All media and reagents for IVF were purchased from LifeGlobal (Guilford, CT, USA) unless indicated otherwise below. For blastocyst culture their Global®Total® media was used. Oocyte-cumulus complexes (COCs) were collected using transvaginal ultrasound guided follicle punctures in mHTF, containing 6 % human serum albumin (HSA). Before ICSI, COCs were cultured in HTF, containing 10 % HSA in an organ dish (Falcon, VWR, NJ, USA). After removal of cumulus by 30 s of hyaluronidase treatment, oocytes were assessed according to morphology. Oocytes with obvious first polar body (1st Pb) were identified as mature (MII), and used for ICSI. ICSI was performed under an inverted microscope (Olympus, Japan) within six hours of oocyte retrieval in mHTF, containing 6 % HAS.

Embryo culture

Standard embryology

For the standard embryo culture group, oocytes after ICSI were washed in blastocyst medium containing 10 % HSA, and then transferred to pre-equilibrated culture dish (Thermo, Oskilde, Denmark), with 20 μl droplets of blastocyst medium containing 10 % HSA under light oil. The embryos were cultured until transfer in a standard incubator (Panasonic, Japan) at 37 °C, 5 % CO2 and 90 % N2 for 3 days. The embryos were taken out of the incubator at 16–18 h post injection for fertilization check, at 40–42 h post ICSI for early cleavage evaluation, and at 64–66 h post ICSI for quality assessment of transfer and cryopreservation. The time used for each check and assessment was recorded.

TLI embryology

For TLI embryo culture group (EmbryoScopeTM), oocytes were washed in the same way as described above for the standard embryology group. We utilized in this study the EmbryoScopeTM (Vitrolife, Göteborg, Sweden), a commercial, FDA-approved TLI system. It is made up of an incubator with a built-in microscope, which acquires images of cultured embryos continuously. In this study, we acquired images every 10 min at seven focal planes.

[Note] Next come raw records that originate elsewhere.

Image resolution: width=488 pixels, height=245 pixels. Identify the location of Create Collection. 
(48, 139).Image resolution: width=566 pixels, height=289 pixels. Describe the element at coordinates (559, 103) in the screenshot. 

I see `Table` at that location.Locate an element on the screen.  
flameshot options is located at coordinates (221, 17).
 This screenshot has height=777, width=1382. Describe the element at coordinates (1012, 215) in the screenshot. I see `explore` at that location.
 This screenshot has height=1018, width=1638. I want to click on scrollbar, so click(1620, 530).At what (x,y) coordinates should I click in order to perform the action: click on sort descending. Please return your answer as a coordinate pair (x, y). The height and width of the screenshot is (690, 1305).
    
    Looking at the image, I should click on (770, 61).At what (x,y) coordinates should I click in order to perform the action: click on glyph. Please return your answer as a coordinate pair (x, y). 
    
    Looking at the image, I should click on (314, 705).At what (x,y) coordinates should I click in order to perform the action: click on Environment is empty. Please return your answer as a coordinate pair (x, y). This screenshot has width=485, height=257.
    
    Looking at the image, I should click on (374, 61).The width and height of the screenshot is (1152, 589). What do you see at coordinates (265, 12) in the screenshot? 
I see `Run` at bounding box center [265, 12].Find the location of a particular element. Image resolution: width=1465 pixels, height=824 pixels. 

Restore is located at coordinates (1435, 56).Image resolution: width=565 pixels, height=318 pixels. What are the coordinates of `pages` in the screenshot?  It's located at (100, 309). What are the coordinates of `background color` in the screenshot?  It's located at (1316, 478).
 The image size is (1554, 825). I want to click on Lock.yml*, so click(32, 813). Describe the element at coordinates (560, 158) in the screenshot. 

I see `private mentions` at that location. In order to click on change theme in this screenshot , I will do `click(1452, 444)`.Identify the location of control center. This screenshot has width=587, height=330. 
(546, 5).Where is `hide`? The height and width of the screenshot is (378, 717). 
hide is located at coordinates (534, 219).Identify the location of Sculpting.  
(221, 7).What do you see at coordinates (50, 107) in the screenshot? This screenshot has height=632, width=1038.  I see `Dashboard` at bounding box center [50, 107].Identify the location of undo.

Pre-equilibrated embryo culture dishes (EmbryoSlide™, Vitrolife, Göteburg, Sweden) were used in conjuction with the EmbryoScopeTM, which were prepared by following the manufacturer’s instruction. Briefly, each well contained 25 μl of Blastocyst medium containing 10 % HAS, and the whole dish was covered with 1.5 ml of light oil. After ICSI, individual oocytes were loaded to the center of the well and cultured in the EmbryoScopeTM at 37 °C, 5 % CO2, %5 O2 and 90 % N2 atmosphere for 3 days until transfer. The images taken by the TLI were reviewed at 16–18 h post injection for fertilization check, at 40–42 h post ICSI for early cleavage evaluation, and at 64–66 h post ICSI for embryo quality assessment for embryo transfer and cryopreservation. The embryology staff time used for each check and assessment was recorded.

Assessment of embryology staff time

The time embryologists used on either embryology method was timed by a standard lab timer. For standard culture, timing was taken from when a culture dish was removed from the incubator until the dish was returned back into the incubator. For TLI culture, timing was started when the embryologist began to check a first embryo’s morphology and discontinued with completion of the last embryo’s check. To avoid the subjective difference of different observers, all embryo checking/selection and time recording were performed only by one embryologist.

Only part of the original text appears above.